Qu’est ce que l’art du beatbox ?
Le beat-box est un art qui consiste à reproduire avec l’appareil phonatoire les sons produits par des boîtes à rythmes, des instruments de musique divers (à commencer par la batterie) ou par des chanteurs. Comme de nombreuses pratiques issues de la culture hip hop, le beatbox propose un métissage de diverses techniques vocales non académiques (chants diphoniques mongols, voix de gorge, onomatopées percussives inuites ou pygmées). C’est une discipline qui est née dans la culture hip hop américaine, au début des années 1980, à New York. Dans un premier temps, il s’agit d’une pratique assez sommaire techniquement, qui consiste à reproduire les éléments de base des rythmiques hip hop (aussi bien les sons de la batterie que des sonorités mélodiques) dans la perspective de soutenir les rappeurs dans leurs improvisations. Ensuite, au cours des années 1990, certains pionniers américains ont posé les bases de la discipline en y greffant des techniques plus élaborées, la transformant en un art à part entière. Ils ont posé les bases techniques dont de nombreux beatboxers se sont emparé. Lors de cette même décennie, de nombreux pays européens ont vu l’apparition de leurs propres communautés de beatboxers. Cette émergence va de pair avec le développement de championnats divers ainsi que de sites regorgeant de tutos. Ces concours et sites ont permis à la technique du beat-box de se clarifier et de structurer. Grâce à eux, les beatboxers ont identifié les techniques spécifiques de chacun pour se les approprier et enrichir les fondements de cet art.

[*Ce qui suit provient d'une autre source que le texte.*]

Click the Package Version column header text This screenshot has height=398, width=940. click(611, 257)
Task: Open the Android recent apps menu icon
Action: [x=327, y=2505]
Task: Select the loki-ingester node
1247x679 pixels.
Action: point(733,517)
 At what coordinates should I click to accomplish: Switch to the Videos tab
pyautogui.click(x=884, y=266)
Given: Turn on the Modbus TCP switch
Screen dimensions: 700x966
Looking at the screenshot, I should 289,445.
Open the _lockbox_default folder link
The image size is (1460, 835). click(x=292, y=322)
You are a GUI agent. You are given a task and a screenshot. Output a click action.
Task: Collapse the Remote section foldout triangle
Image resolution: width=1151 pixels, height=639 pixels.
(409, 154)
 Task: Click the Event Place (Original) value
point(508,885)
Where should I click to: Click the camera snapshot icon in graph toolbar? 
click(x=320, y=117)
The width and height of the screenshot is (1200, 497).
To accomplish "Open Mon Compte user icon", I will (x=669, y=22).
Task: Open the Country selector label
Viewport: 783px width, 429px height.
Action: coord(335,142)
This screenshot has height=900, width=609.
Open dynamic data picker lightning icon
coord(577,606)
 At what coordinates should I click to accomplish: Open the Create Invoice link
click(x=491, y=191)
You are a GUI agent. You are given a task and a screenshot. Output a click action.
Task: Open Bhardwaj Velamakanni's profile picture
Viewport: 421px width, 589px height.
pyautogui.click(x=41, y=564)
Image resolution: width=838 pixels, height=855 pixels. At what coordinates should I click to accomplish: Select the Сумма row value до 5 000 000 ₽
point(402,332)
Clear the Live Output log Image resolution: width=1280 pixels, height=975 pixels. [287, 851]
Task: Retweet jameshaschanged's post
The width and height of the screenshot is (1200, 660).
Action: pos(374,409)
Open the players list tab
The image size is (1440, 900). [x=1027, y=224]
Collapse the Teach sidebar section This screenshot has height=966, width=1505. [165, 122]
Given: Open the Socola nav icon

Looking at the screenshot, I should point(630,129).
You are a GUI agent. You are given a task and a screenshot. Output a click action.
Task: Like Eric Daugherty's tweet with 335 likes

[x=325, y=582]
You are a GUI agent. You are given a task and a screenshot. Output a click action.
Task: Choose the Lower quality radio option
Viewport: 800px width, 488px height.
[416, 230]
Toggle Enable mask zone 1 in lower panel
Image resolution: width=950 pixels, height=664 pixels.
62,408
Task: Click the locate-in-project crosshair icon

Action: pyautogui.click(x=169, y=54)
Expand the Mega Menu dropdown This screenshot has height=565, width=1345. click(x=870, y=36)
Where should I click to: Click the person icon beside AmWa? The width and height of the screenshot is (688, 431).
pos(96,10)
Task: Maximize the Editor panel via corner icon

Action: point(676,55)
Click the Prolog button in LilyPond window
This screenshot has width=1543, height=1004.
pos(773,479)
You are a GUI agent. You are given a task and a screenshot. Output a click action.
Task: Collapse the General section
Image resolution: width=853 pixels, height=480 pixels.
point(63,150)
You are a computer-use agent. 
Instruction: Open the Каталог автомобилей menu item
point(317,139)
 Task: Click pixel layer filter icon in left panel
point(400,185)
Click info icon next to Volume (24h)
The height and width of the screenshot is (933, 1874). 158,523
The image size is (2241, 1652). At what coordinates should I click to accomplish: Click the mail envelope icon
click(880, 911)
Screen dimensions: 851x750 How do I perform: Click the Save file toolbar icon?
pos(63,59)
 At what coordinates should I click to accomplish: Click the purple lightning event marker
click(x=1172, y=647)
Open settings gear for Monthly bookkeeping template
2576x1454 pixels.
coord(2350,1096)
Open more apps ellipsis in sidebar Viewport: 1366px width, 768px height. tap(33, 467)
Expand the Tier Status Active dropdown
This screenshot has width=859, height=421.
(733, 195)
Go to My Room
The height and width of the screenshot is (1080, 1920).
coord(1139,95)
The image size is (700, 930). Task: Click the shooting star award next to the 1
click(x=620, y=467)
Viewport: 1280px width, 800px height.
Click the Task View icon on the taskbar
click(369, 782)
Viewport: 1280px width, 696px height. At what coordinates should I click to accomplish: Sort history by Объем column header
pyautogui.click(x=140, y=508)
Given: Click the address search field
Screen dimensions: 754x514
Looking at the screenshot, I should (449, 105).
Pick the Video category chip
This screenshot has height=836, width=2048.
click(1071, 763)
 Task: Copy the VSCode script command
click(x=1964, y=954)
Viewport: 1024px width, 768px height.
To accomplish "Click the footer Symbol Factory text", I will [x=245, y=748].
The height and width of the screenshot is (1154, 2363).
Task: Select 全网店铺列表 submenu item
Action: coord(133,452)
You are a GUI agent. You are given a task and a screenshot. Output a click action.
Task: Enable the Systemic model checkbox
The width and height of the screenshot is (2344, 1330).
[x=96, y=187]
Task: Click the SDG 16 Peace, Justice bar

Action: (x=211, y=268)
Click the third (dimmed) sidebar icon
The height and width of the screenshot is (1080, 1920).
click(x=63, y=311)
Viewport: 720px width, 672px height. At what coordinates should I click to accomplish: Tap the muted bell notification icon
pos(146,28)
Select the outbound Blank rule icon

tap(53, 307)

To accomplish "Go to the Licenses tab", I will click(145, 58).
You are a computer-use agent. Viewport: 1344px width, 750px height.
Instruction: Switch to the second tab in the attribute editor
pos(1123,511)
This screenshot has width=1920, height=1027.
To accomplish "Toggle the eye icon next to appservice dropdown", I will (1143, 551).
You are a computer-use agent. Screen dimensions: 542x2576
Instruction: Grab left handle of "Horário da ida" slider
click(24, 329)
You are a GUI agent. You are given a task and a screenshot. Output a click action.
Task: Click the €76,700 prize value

Comment en êtes-vous arrivé à aborder ce genre ?
Adolescent, j’étais chanteur et parolier dans des groupes de rock, de rap, de hip hop fusion. Je baigne dans la culture hip hop depuis mes 12 ans, également imprégné par les musiques qu’écoutaient mes parents et mes grands-parents fervents amateurs de jazz et de musique classique. Enfant, j’imitais les voix des dessins animés. J’étais aussi déjà fasciné par les bruitages avant même de faire du beatbox, j’aimais imiter les voix et les sons. Lorsque j’ai découvert le genre, je faisais déjà de la percussion vocale sans savoir que c’était du beatbox. Et j’étais très influencé par Al Jarreau et les chanteurs de scat (courant du jazz basé sur des onomatopées rythmiques et l’imitation par la voix des instruments de musique) comme Ella Fitzgerald. Comme tous les beatboxers de ma génération, j’ai découvert cela via les pionniers américains de cette discipline Rahzel et Scratch (du groupe de hip hop The Roots) et Kenny Muhammad, l’initiateur de diverses techniques de beatbox (il a notamment mis au point un son très courtant, celui de la « caisse claire inspirée » ou « inward snare »).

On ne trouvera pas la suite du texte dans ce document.